井口先輩を超える!「5番三塁」でリーグ戦初出場初スタメンの佐々木泰内野手(1年=県岐阜商)が、2-2の同点で迎えた8回2死二塁から、高めに浮いたスライダーを左翼席に放り込んだ。大学初アーチは勝ち越しの決勝2ラン。「感触はよかった。自分のスイングができました」と、納得した表情をみせた。

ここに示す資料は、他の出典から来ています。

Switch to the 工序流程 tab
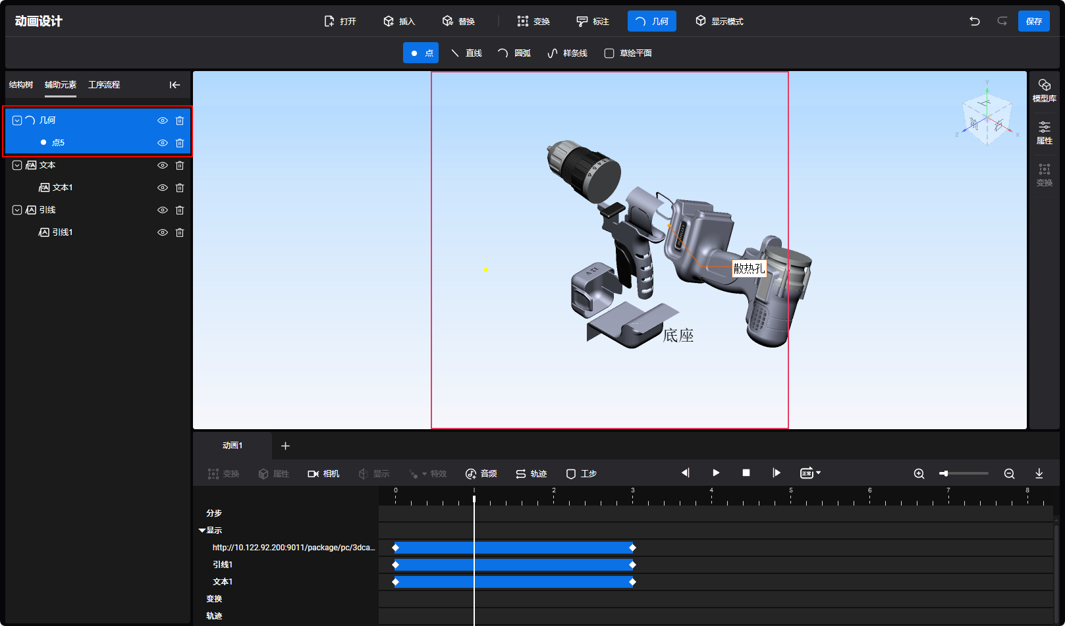 point(104,85)
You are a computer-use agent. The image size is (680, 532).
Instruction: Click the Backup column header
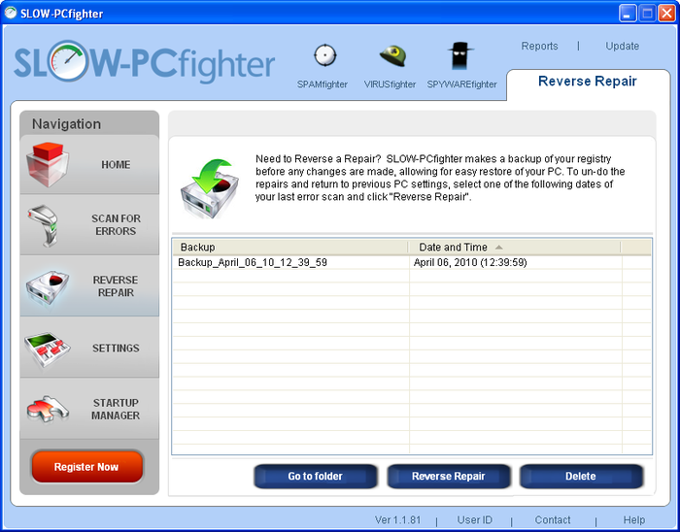(289, 248)
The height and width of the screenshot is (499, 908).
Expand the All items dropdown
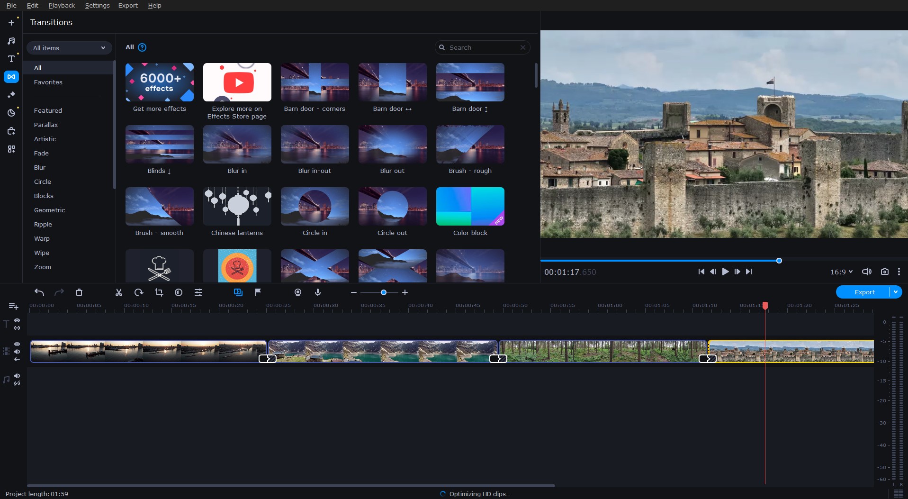pos(69,48)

打撃の良さは、すでに全国で実証済みだ。昨夏甲子園で行われた交流戦、明豊戦でも本塁打を放ち、高校通算は41本塁打。県岐阜商・鍛冶舎巧監督(69)からは「(大学)1年生から試合に出られる準備をしろ」とげきを飛ばされ、現役引退後も毎日欠かさずグラウンドに足を運び、後輩たちとともに練習を重ねてきた。

3月上旬に入寮したが、オープン戦では大学、社会人投手のスピードについていけず、何度もバットを折り苦しんだ。それでも3月中旬には、三菱重工EASTとのオープン戦で3安打を記録。「これでスピードについていける」と自信をつけ、リーグ戦に臨んだ。

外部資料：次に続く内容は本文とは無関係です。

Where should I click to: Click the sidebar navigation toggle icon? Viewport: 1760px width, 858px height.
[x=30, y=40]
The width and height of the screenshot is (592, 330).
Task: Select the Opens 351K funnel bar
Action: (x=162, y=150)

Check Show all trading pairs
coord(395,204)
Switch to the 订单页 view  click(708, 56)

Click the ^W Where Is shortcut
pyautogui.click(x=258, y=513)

東都リーグは3月29日に開幕したが、全日本大学野球連盟の規則により1年生は出場できず。4月1日に入学式を終え、この日のリーグ戦デビュー戦で思いを爆発させた。

目標はでっかく掲げた。「大学の先輩、井口さん(資仁、現ロッテ監督)の大学通算本塁打24本を塗り替えること」。初出場、初スタメンで記念すべき1号を放ち、「まだ、完璧に自信がついたわけではない。これから、もっといい投手が出てくる。そういう投手からも打てるように。まずはチームの勝利に貢献したい」と引き締めた。

安藤寧則監督(43)は「思い切りの良さがあって、物おじしない。それは本当にすごい。場慣れしているという印象はありますね」とスーパールーキーに脱帽。新たな東都伝説の始まりかもしれない。